魔法使い時々王子

慌ただしく部屋を飛び出していく二人を見送ったあと、リトはじっとノエルを見つめた。

ノエルはその視線に気づくと、ゆっくりとリトへ顔を向ける。

そして、何事もないようににっこりと微笑んだ。

その笑顔を見たリトは、小さくため息をついた。

「私、部屋に戻るわね。」

アリスは、小さく口を開く。

「シドに手紙を書くわ。二人が戻ったら教えてちょうだい。」

「分かりました。」

ノエルが静かに頷いた。

アリスは図書室を後にし、自室へと戻った。

机の引き出しを開けると、大切にしまっていたシドからの紙鳥を取り出す。

紙をそっと開き、ペンを走らせた。

セオに計画を打ち明けようとしていた矢先、両国の会談が急遽中止になったこと。

使者はすでにミロへ到着していたにもかかわらず、理由も分からぬまま予定が変更されたこと。

そして――。

『そちらでも何か動きはありませんか。

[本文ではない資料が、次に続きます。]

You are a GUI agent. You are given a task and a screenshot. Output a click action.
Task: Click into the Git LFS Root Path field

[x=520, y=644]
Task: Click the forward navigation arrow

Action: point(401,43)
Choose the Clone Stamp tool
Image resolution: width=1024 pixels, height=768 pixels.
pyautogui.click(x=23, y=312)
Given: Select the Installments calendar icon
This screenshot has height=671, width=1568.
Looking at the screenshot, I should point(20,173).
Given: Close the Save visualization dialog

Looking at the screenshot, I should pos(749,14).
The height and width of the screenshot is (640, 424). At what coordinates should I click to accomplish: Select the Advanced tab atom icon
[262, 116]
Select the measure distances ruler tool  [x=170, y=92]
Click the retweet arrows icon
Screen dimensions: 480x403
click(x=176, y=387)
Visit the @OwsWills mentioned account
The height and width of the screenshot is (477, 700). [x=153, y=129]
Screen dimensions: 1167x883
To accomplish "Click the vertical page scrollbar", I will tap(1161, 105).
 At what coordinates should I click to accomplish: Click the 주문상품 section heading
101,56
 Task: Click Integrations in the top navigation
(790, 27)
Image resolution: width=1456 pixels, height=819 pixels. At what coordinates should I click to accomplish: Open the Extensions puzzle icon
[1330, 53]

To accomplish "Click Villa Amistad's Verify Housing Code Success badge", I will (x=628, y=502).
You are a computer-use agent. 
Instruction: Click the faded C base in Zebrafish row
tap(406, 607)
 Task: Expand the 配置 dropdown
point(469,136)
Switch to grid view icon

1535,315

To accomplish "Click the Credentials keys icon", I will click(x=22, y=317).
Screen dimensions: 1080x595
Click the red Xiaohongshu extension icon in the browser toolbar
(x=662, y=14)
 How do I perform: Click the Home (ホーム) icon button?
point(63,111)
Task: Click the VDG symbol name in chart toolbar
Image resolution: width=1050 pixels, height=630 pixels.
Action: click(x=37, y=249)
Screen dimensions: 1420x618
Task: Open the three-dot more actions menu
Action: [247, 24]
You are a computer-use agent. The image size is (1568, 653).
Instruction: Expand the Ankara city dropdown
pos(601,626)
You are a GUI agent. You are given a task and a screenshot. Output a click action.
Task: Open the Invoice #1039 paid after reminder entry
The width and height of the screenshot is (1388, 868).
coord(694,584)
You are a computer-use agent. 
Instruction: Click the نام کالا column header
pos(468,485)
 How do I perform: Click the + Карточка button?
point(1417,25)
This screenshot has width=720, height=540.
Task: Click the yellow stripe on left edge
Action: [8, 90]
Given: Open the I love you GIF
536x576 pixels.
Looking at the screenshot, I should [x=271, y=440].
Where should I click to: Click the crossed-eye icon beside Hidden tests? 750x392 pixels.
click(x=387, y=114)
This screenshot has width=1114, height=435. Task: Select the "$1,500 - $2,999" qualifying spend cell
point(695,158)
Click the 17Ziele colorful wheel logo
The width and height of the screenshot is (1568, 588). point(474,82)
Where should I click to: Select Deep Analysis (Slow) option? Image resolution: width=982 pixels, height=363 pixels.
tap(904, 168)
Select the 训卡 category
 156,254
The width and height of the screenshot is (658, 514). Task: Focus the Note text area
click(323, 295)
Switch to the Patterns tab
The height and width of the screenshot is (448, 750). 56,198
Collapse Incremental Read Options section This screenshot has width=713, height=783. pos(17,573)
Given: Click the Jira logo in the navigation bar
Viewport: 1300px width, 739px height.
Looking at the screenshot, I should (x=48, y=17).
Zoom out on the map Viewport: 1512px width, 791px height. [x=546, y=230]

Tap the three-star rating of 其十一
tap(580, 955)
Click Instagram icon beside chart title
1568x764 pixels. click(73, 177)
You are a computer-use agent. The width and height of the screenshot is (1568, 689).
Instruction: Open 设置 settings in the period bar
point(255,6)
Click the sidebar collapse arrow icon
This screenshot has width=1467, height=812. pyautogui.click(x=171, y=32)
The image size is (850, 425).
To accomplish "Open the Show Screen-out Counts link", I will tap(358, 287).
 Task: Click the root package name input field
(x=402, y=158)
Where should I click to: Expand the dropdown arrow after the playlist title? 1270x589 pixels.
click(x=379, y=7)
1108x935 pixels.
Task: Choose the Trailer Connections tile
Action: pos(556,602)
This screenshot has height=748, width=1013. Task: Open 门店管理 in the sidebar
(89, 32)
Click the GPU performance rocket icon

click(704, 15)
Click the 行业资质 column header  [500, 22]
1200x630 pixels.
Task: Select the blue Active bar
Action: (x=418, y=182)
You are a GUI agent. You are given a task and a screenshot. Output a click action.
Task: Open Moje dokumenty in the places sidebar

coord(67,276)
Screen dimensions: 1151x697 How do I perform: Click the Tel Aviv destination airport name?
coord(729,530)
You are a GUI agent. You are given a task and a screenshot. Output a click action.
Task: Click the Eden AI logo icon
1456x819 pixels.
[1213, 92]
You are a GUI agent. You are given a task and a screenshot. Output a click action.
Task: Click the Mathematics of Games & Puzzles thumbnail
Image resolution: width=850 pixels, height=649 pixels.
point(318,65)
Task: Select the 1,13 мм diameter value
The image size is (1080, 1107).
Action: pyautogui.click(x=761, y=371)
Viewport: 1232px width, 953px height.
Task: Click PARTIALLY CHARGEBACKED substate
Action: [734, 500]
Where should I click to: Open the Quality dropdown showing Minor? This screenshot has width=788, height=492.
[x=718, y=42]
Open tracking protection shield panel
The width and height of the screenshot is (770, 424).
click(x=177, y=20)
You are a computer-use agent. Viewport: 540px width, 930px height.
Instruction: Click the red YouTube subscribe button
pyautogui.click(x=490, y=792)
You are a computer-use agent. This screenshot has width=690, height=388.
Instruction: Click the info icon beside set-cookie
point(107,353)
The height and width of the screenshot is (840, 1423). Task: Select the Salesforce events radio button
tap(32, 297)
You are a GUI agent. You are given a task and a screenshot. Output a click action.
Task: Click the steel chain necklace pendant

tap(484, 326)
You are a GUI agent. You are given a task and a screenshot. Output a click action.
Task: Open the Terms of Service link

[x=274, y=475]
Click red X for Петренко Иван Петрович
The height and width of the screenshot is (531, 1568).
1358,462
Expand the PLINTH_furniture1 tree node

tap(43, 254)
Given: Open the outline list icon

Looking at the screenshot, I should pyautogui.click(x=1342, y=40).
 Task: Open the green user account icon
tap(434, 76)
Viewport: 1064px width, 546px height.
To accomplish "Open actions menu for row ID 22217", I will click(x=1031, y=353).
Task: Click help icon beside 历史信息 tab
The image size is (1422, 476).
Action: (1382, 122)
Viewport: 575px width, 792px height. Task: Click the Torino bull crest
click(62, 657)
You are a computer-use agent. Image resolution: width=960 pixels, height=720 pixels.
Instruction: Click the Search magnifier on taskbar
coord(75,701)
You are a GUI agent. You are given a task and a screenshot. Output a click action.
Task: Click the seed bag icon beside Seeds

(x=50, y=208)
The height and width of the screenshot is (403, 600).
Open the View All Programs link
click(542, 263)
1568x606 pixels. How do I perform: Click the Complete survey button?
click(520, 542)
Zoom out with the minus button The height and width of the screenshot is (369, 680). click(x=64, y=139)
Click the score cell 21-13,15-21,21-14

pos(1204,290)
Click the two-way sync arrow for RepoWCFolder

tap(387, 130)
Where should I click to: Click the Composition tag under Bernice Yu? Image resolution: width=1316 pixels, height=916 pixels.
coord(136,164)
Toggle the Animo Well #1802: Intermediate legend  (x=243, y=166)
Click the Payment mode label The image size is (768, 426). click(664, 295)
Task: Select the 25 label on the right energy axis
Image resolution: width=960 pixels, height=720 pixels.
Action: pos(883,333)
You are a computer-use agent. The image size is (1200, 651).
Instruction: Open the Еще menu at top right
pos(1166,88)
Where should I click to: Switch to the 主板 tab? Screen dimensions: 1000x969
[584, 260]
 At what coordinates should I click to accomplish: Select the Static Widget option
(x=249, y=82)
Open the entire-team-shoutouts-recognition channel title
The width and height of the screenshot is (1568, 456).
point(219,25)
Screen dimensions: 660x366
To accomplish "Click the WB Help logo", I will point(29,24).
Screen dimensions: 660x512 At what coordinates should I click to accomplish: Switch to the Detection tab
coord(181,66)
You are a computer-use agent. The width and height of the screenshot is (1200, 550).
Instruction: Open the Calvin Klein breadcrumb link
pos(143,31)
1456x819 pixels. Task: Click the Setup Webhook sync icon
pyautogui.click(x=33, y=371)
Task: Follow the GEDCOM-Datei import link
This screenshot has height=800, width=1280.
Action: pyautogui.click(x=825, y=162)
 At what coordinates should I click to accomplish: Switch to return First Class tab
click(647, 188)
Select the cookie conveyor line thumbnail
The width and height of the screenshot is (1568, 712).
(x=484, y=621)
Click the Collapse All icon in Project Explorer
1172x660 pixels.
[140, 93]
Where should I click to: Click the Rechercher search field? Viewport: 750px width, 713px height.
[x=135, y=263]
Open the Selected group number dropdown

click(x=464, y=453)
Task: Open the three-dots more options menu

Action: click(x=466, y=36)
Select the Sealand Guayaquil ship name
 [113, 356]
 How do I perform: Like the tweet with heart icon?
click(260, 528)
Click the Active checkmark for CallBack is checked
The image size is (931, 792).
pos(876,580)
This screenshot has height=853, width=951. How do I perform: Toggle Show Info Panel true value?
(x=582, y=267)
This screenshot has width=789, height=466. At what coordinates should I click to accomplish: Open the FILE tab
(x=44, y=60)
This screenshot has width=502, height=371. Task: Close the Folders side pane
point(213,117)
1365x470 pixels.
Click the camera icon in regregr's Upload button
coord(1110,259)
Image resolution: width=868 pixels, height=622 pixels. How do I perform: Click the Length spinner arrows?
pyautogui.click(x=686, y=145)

』

最後にそう書き添えると、アリスは紙を丁寧に折り畳んだ。

ふっと魔力が宿った。

紙はぶるっと小さく震え、みるみる鳥の形へと姿を変えた。

アリスが窓を開けると、紙鳥は本物の鳥のように羽ばたき、夕暮れの空へ飛び立っていった。

その姿が小さくなるまで見送ると、アリスは静かに息を吐いた。

「……一体、何が起きているの。」

誰に聞かせるでもない呟きは、夕暮れの風に溶けて消えていった。

アリスは窓辺に立ったまま、どこまでも続く空をぼんやりと見つめていた。